KUALA LUMPUR (Reuters) – Malaysian telecoms company Axiata Group Bhd and Norway’s Telenor ASA are nearing a deal to combine their Malaysian mobile operations to create the country’s top player in the highly competitive sector.
The companies said on Thursday they were in advanced talks to merge Celcom Axiata Bhd and DiGi.Com Bhd, in which the parties would each own about 33.1%.
“While the possible combination of Celcom and Digi has been on the cards before, drivers such as 5G rollout and the government’s decision to intervene has shaken up the industry recently,” said Mark Robinson, Asia Pacific head of TMT at Herbert Smith Freehills.
Malaysia, which plans to roll out the 5G telecommunications spectrum in stages by the end of this year, has set up a special purpose vehicle, Digital Nasional Berhad, to oversee the infrastructure and network deployment.
Last month, Celcom signed a memorandum of understanding with Huawei Technologies’ local unit and CyberSecurity Malaysia to set up a 5G test lab.
“It is no secret that the telecommunications industry continues to face long-term structural headwinds of slower growth, increased operating costs and lower profits,” Axiata’s CEO Izzaddin Idris said in a statement.
He said that as a commercially stronger and more resilient entity, Celcom Digi Berhad, the merged company, will help “restore long-term growth and capacity to the industry, especially in terms of improved profitability”.
Izzaddin told a news conference that the merged entity, with its significant financial capacity, will also be able to attract and create prominent global partnerships.
Local ownership will exceed 51% with Malaysian institutional investors owning at least 17.9% of shares in Celcom Digi, Axiata said.
The combination of the country’s second and third largest mobile services providers would create a company that is estimated to have annual revenue of $3 billion, with core profitability of $1.4 billion from a subscriber base of about 19 million customers. DiGi.Com had a market value of $7 billion.

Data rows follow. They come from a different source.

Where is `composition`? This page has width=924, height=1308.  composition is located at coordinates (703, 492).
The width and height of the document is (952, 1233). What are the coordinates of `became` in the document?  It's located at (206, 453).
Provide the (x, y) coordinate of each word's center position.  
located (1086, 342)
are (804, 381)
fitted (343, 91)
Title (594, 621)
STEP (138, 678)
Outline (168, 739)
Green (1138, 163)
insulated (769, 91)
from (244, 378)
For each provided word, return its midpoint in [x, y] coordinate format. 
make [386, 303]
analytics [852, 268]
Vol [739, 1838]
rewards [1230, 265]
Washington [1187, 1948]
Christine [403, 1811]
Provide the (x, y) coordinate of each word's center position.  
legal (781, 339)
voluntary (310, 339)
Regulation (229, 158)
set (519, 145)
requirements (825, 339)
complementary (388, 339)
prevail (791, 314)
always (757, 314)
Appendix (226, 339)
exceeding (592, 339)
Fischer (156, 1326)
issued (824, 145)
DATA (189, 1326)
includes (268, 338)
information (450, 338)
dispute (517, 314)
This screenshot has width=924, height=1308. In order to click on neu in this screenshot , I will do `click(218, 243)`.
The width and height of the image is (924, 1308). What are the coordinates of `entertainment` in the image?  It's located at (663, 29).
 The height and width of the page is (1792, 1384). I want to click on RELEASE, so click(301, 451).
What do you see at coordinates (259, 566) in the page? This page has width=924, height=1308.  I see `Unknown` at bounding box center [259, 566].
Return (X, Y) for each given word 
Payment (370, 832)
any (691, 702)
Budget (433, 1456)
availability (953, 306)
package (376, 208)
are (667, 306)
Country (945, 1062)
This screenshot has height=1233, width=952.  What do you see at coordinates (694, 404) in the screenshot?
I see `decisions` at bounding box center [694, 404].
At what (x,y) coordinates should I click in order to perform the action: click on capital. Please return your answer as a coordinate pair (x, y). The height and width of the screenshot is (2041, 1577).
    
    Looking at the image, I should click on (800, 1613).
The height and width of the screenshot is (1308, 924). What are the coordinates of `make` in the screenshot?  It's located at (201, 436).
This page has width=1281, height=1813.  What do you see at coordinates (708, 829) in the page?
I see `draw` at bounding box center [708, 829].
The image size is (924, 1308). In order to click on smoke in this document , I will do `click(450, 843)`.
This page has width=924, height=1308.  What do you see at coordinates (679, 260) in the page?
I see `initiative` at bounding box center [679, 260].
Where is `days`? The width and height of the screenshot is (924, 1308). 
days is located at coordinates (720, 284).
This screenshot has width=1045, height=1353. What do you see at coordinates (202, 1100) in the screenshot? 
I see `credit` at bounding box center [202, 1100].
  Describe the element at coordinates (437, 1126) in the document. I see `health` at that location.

Maxis Bhd is Malaysia’s top mobile services provider with more than 9.4 million revenue-generating subscribers.
Reuters reported earlier on Thursday that Axiata and Telenor were set to announce a deal involving the Malaysian mobile operations of both companies. Trading in Axiata and DiGi.Com was suspended ahead of the announcement.
Telenor’s shares were up 2.5% at 1010 GMT, outperforming a 0.2% drop in the Oslo benchmark index.
NO HURDLES FORESEEN
In September 2019, Telenor and Axiata called off a proposed deal to create a telecoms joint venture with nearly 300 million customers across South and Southeast Asia, blaming “complexities”.
“I personally can’t foresee any hurdles that we need to cross, any challenges that we need to face, in terms of deal breakers. The 2019 exercise has given us a better understanding of each other,” Izzaddin said.
He also said that the company was not looking at other mergers with Telenor.
Telenor said a transaction will realise synergies and provide value for shareholders as it further develops its Asian portfolio.
The Norwegian company, the largest shareholder in DiGi.Com with a 49% stake, has other Asian businesses in Thailand, Bangladesh, Myanmar and Pakistan.
Telenor CEO Sigve Brekke said several Asian markets will see consolidation and the group is looking at opportunities.
“In the last couple of years we’ve spoken of the need to affirm our positions in the five Asian markets in which we operate. This time we’re doing it in Malaysia, and we’re also saying we will look at opportunities in other countries,” Brekke said.
As part of the latest proposed deal, Axiata will receive newly issued shares in DiGi.Com, a cash consideration from new debt in the merged company of about $400 million and a further $70 million from Telenor Group, Telenor said.
Axiata and Telenor said they will seek to finalise agreement on the proposed transaction in the second quarter following due diligence.